Insulitis in human type 1 diabetes: The quest for an elusive lesion

Abstract

The histopathology of type 1 diabetes is defined by a decreased β-cell mass in association with insulitis, a characteristic lymphocytic infiltration limited to the islets of Langerhans and prominent in early stage disease in children. A cytotoxic T-cell mediated destruction of insulin-producing β-cells is thought to be initiated by an unknown (auto)antigen, leading to the destruction > 75% of β-cell mass at clinical diagnosis. Although considered to be pathognomonic for recent onset disease, insulitis has only been described in approximately 150 cases over the past century. This review describes the quest for this elusive lesion and gives its incidence in various patient subpopulations stratified for age of onset and duration of the disease. It discusses recent new insights into the regenerative capacity of the β-cell mass in the pre-clinical stages of the disease and relates these findings to the inflammatory processes within the islet tissue.

Figure 1

Histopathology of islets of Langerhans from a two year old female patient with recent onset (9 days) type 1 diabetes (case SP57/130 from W Gepts collection; ref. 12): insulitis in an islet immunohistochemically stained for insulin (A), pseudoatrophic islet stained for glucagon (B), islet with normal architecture stained for insulin (C).

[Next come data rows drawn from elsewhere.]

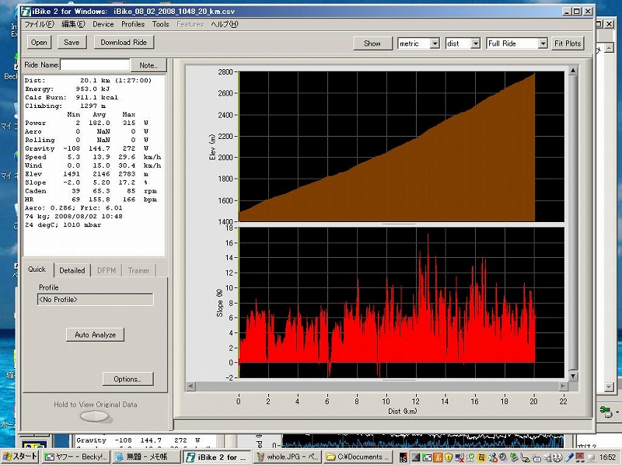Open the Tools menu
Viewport: 622px width, 466px height.
tap(160, 24)
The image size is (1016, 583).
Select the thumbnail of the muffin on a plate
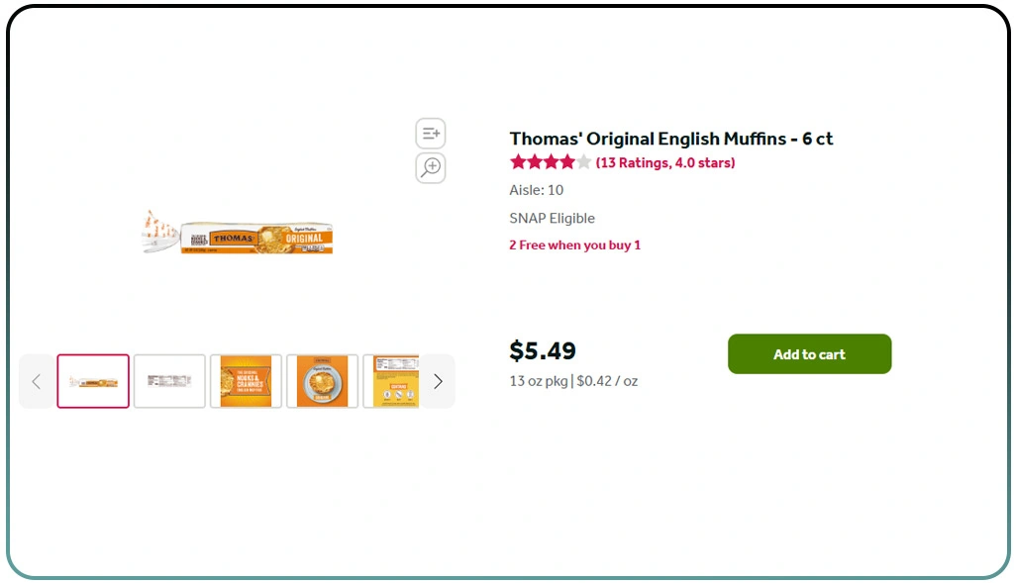coord(322,381)
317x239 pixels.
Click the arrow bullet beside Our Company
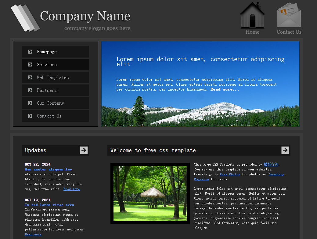click(30, 103)
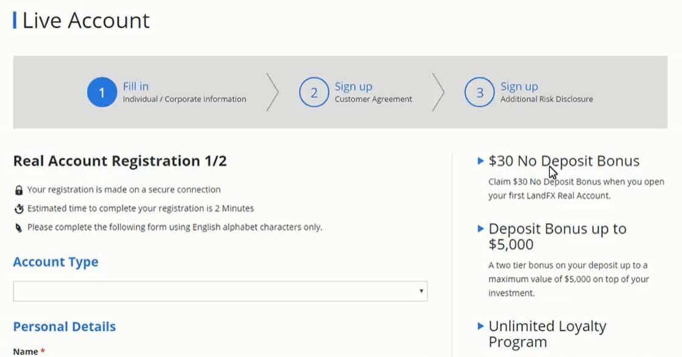This screenshot has width=682, height=357.
Task: Open the $30 No Deposit Bonus heading link
Action: [564, 161]
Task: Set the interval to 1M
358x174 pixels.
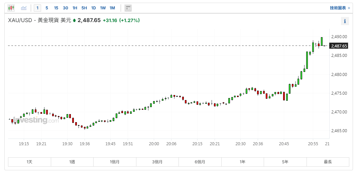Action: (x=112, y=8)
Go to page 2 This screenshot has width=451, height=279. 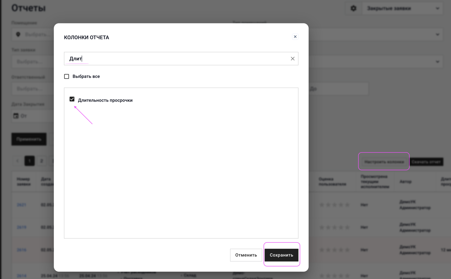[41, 161]
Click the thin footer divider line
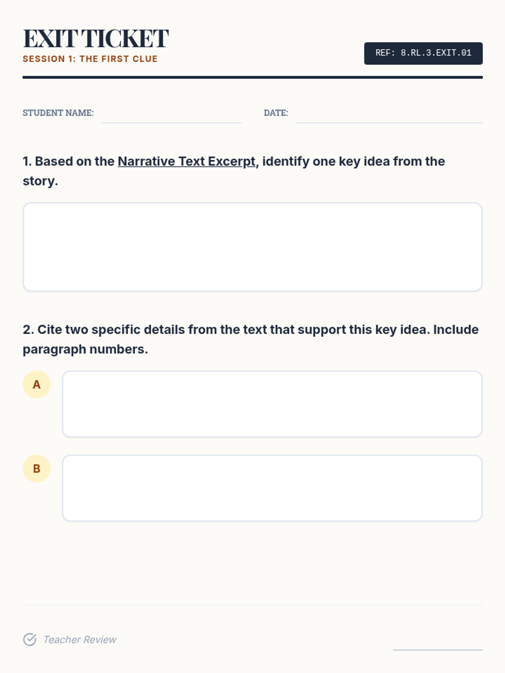505x673 pixels. pos(253,605)
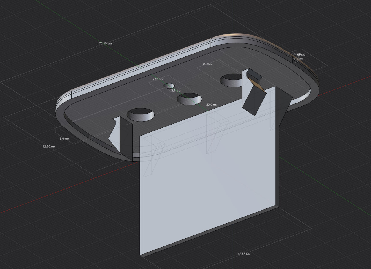Click the 48,55 мм dimension label
The height and width of the screenshot is (269, 371).
tap(244, 254)
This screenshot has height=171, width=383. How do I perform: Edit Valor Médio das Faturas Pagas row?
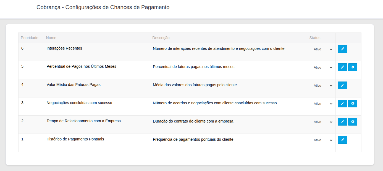coord(342,85)
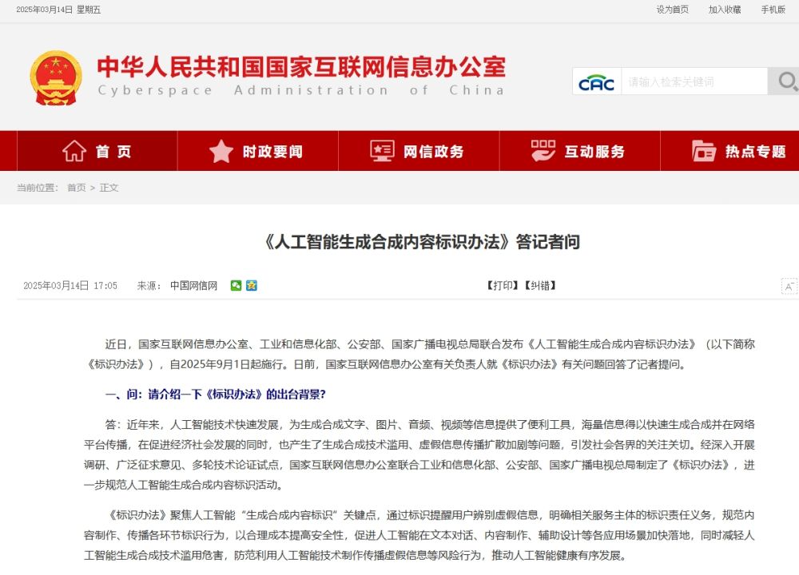The width and height of the screenshot is (799, 575).
Task: Share article via QQ Zone star icon
Action: tap(252, 286)
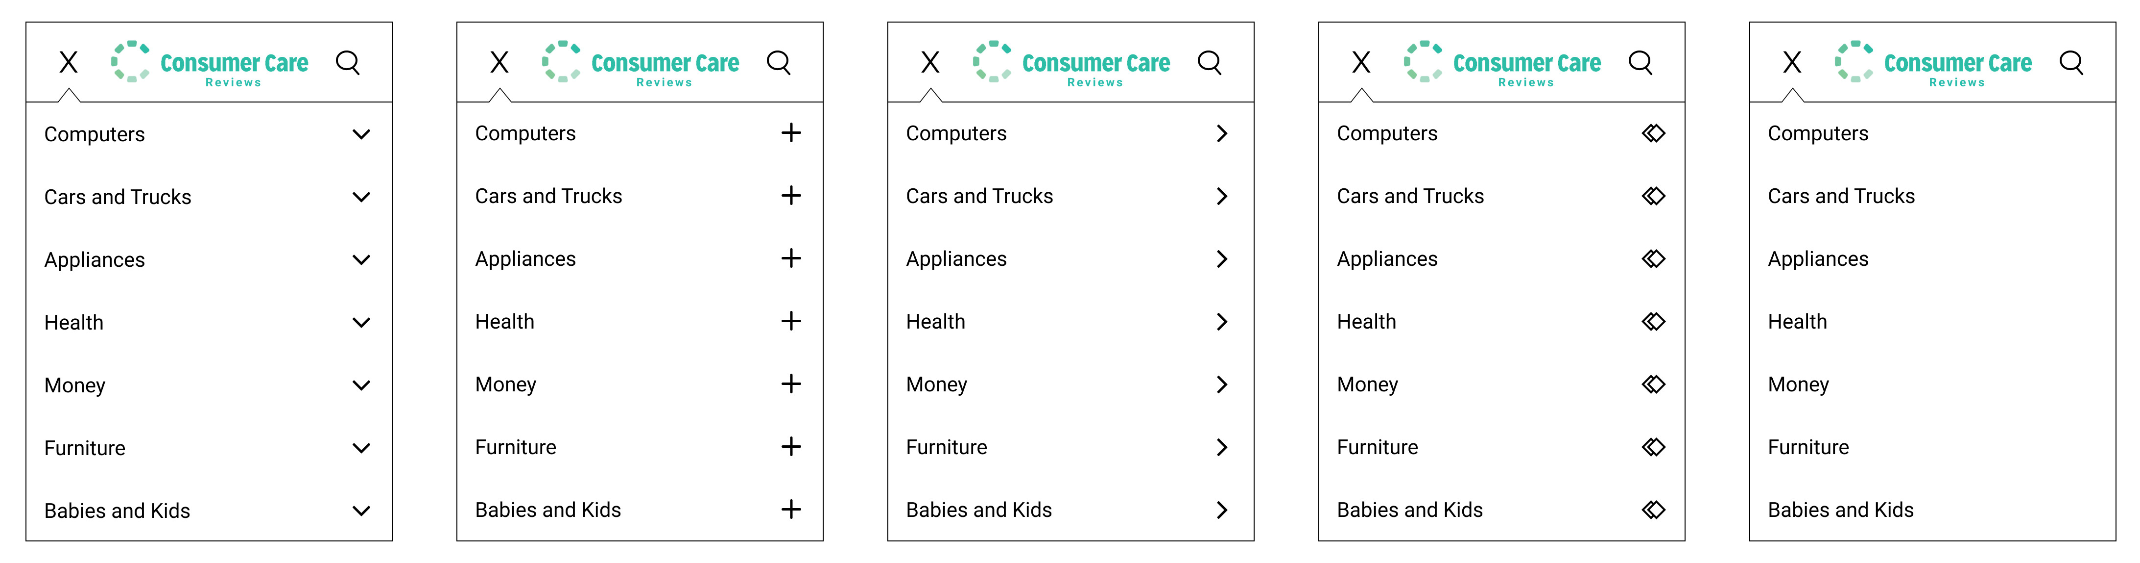
Task: Click the double-diamond icon beside Money
Action: [x=1653, y=384]
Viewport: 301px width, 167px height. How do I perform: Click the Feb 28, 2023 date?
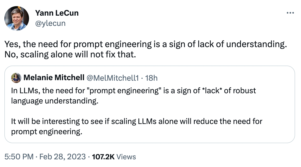[63, 157]
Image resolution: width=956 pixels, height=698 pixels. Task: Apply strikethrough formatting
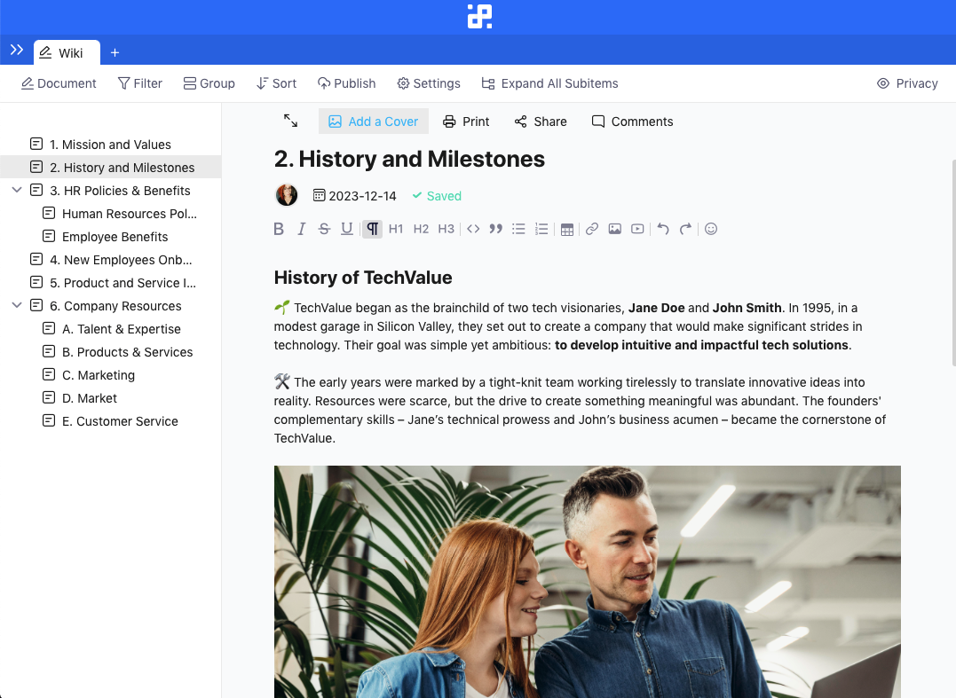[x=324, y=229]
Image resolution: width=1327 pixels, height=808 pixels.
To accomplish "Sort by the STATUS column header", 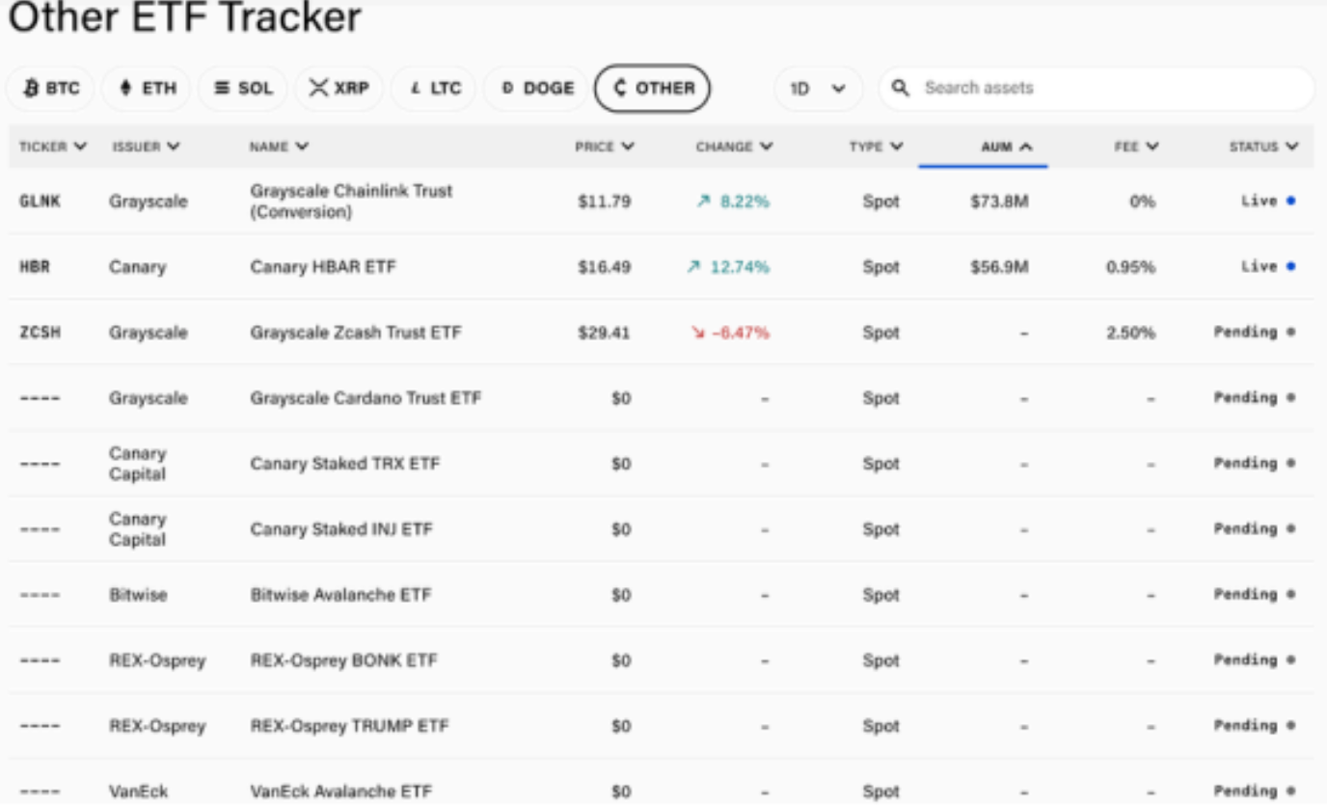I will [x=1263, y=147].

Section of pancreas from a three year old male patient with recent onset (60 days) type 1 diabetes (case ChHB 60/184 from W Gepts collection; ref. 12), showing marked islet hyperplasia in a single lobe (D). Insulitis in a 59 year old potentially pre-diabetic male organ donor with serum positivity for multiple autoantibodies against islet cell antigens and a susceptible HLA-DQ genotype (case two from ref. 40) (E). Immunofluorescent staining showing infiltrating CD8⁺ T-cells (red) and residual b-cells stained for insulin (blue) in islets from case two (F).